TCMC Chairman Marc Shaw met privately yesterday with Assembly Democrats, who reportedly expressed their opinion of the plan no uncertain terms.
Here are some choice bits from today's papers.
From the Times:
"I would say that the idea of congestion pricing and the commission's proposals got hammered, and it was in a comprehensive way," said Rory I. Lancman, a Queens assemblyman who attended the meeting. "Every aspect of the proposals were hashed out, were analyzed and were found to be wanting."
Mr. Shaw has been making the rounds in Albany as he tries to drum up support for a traffic-busting plan in advance of the commission's vote.
"Marc stood there for three hours and took his beating like a man," Mr. Lancman said.
From the Sun:
"I do not believe it will become the law of the state," Mr. Brodsky, who represents Westchester County, said during a telephone interview yesterday. "They've taken a bad plan and made it worse."
The mayor's office declined to comment, but during his weekly radio show last week, Mr. Bloomberg said that a lower boundary "would bring in less money and would leave us with another traffic problem."
From the Post:
"Were we not to get congestion pricing, it would have a dramatic effect on our ability to expand and modernize our system," MTA Executive Director Elliot Sander said yesterday.

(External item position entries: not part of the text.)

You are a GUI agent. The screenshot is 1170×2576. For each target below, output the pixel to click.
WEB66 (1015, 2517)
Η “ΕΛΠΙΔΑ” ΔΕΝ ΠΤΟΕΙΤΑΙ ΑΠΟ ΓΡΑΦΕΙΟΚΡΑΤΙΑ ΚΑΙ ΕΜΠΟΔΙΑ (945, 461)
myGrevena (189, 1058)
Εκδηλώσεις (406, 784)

"It makes a lot more sense to put the [border] where the business district really ends," said Councilman John Liu (D-Queens), chairman of the City Council's Transportation Committee.
The administration of the plan will be less expensive "and we won't have thousands of cameras peering at us every single place," Liu added.
The final version also will probably not include tolls on now-free East and Harlem River bridges, sources said.
"Hopefully, this will finally put to bed the wild and crazy idea of bridge tolls," Liu said.
From the News:
"I wouldn't say it's dead. I would say it has major obstacles," said Assemblyman Richard Gottfried (D-Manhattan), a congestion pricing supporter.
Speaker Sheldon Silver (D-Manhattan) told the Daily News Wednesday the idea still has life - in part because the MTA is counting on $500 million a year in congestion pricing funds to pay for its $25 billion-plus capital spending plan.
"They can be dealt with, is what I'm saying," Silver said.